*** Begin section ***
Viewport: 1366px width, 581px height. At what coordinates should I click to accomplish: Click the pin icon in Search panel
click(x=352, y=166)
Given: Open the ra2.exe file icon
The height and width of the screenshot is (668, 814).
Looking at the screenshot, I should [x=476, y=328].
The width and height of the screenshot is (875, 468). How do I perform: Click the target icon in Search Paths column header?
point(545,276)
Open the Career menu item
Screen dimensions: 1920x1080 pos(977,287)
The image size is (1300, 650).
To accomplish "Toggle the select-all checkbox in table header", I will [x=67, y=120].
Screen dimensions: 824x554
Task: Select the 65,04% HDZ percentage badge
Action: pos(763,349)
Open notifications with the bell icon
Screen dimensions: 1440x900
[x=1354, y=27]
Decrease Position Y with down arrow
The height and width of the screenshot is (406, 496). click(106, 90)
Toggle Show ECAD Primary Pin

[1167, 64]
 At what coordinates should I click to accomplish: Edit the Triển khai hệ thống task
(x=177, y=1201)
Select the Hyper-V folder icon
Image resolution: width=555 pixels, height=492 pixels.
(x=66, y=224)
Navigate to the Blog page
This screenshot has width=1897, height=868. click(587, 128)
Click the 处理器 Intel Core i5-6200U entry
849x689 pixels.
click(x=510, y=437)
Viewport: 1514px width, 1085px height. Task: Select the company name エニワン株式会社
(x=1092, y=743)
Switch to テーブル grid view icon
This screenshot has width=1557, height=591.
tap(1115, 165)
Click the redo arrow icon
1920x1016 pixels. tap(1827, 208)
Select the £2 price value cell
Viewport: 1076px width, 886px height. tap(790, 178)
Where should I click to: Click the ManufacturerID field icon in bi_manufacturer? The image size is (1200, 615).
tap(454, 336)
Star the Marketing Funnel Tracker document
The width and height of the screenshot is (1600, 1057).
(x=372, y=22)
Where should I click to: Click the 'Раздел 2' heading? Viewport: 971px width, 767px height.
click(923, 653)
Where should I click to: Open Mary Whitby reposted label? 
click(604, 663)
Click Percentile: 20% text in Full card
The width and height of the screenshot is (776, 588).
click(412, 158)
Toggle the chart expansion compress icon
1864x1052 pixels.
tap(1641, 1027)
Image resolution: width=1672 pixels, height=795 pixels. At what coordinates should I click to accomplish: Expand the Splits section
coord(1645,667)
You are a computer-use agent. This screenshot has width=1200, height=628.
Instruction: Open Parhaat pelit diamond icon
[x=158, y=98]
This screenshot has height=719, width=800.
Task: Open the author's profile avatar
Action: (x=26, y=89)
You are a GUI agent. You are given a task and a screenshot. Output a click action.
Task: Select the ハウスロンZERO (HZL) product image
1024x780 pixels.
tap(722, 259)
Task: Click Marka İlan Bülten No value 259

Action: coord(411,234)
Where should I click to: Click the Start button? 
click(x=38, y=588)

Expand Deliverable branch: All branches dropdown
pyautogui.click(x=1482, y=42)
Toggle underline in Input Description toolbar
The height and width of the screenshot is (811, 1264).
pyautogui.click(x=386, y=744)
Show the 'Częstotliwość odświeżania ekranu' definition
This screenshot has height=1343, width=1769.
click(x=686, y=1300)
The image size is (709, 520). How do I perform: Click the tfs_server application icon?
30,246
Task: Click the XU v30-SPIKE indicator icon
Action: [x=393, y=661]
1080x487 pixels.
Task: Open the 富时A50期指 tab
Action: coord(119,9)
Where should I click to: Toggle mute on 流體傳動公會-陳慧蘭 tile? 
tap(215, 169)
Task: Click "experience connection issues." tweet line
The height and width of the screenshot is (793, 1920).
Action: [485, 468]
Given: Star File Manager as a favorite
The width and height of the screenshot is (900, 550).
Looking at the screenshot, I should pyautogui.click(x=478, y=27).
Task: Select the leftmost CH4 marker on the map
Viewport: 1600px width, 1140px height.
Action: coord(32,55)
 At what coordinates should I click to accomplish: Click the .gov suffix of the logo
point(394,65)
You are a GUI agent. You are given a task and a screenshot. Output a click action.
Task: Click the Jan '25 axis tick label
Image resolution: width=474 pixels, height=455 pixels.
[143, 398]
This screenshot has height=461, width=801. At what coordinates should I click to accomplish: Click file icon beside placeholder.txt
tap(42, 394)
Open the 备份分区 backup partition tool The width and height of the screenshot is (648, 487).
*** End section ***
### What you should do:
Each record above needs to be transcribed word for word.

### Reply to the exercise:
Viewport: 1366px width, 581px height. At what coordinates should I click to accomplish: Click the pin icon in Search panel
click(x=352, y=166)
Given: Open the ra2.exe file icon
The height and width of the screenshot is (668, 814).
Looking at the screenshot, I should [x=476, y=328].
The width and height of the screenshot is (875, 468). How do I perform: Click the target icon in Search Paths column header?
point(545,276)
Open the Career menu item
Screen dimensions: 1920x1080 pos(977,287)
The image size is (1300, 650).
To accomplish "Toggle the select-all checkbox in table header", I will [x=67, y=120].
Screen dimensions: 824x554
Task: Select the 65,04% HDZ percentage badge
Action: pos(763,349)
Open notifications with the bell icon
Screen dimensions: 1440x900
[x=1354, y=27]
Decrease Position Y with down arrow
The height and width of the screenshot is (406, 496). click(106, 90)
Toggle Show ECAD Primary Pin

[1167, 64]
 At what coordinates should I click to accomplish: Edit the Triển khai hệ thống task
(x=177, y=1201)
Select the Hyper-V folder icon
Image resolution: width=555 pixels, height=492 pixels.
(x=66, y=224)
Navigate to the Blog page
This screenshot has width=1897, height=868. click(587, 128)
Click the 处理器 Intel Core i5-6200U entry
849x689 pixels.
click(x=510, y=437)
Viewport: 1514px width, 1085px height. Task: Select the company name エニワン株式会社
(x=1092, y=743)
Switch to テーブル grid view icon
This screenshot has width=1557, height=591.
tap(1115, 165)
Click the redo arrow icon
1920x1016 pixels. tap(1827, 208)
Select the £2 price value cell
Viewport: 1076px width, 886px height. tap(790, 178)
Where should I click to: Click the ManufacturerID field icon in bi_manufacturer? The image size is (1200, 615).
tap(454, 336)
Star the Marketing Funnel Tracker document
The width and height of the screenshot is (1600, 1057).
(x=372, y=22)
Where should I click to: Click the 'Раздел 2' heading? Viewport: 971px width, 767px height.
click(923, 653)
Where should I click to: Open Mary Whitby reposted label? 
click(604, 663)
Click Percentile: 20% text in Full card
The width and height of the screenshot is (776, 588).
click(412, 158)
Toggle the chart expansion compress icon
1864x1052 pixels.
tap(1641, 1027)
Image resolution: width=1672 pixels, height=795 pixels. At what coordinates should I click to accomplish: Expand the Splits section
coord(1645,667)
You are a computer-use agent. This screenshot has width=1200, height=628.
Instruction: Open Parhaat pelit diamond icon
[x=158, y=98]
This screenshot has height=719, width=800.
Task: Open the author's profile avatar
Action: (x=26, y=89)
You are a GUI agent. You are given a task and a screenshot. Output a click action.
Task: Select the ハウスロンZERO (HZL) product image
1024x780 pixels.
tap(722, 259)
Task: Click Marka İlan Bülten No value 259

Action: coord(411,234)
Where should I click to: Click the Start button? 
click(x=38, y=588)

Expand Deliverable branch: All branches dropdown
pyautogui.click(x=1482, y=42)
Toggle underline in Input Description toolbar
The height and width of the screenshot is (811, 1264).
pyautogui.click(x=386, y=744)
Show the 'Częstotliwość odświeżania ekranu' definition
This screenshot has height=1343, width=1769.
click(x=686, y=1300)
The image size is (709, 520). How do I perform: Click the tfs_server application icon?
30,246
Task: Click the XU v30-SPIKE indicator icon
Action: [x=393, y=661]
1080x487 pixels.
Task: Open the 富时A50期指 tab
Action: coord(119,9)
Where should I click to: Toggle mute on 流體傳動公會-陳慧蘭 tile? 
tap(215, 169)
Task: Click "experience connection issues." tweet line
The height and width of the screenshot is (793, 1920).
Action: [485, 468]
Given: Star File Manager as a favorite
The width and height of the screenshot is (900, 550).
Looking at the screenshot, I should pyautogui.click(x=478, y=27).
Task: Select the leftmost CH4 marker on the map
Viewport: 1600px width, 1140px height.
Action: coord(32,55)
 At what coordinates should I click to accomplish: Click the .gov suffix of the logo
point(394,65)
You are a GUI agent. You are given a task and a screenshot. Output a click action.
Task: Click the Jan '25 axis tick label
Image resolution: width=474 pixels, height=455 pixels.
[143, 398]
This screenshot has height=461, width=801. At what coordinates should I click to accomplish: Click file icon beside placeholder.txt
tap(42, 394)
Open the 备份分区 backup partition tool The width and height of the screenshot is (648, 487).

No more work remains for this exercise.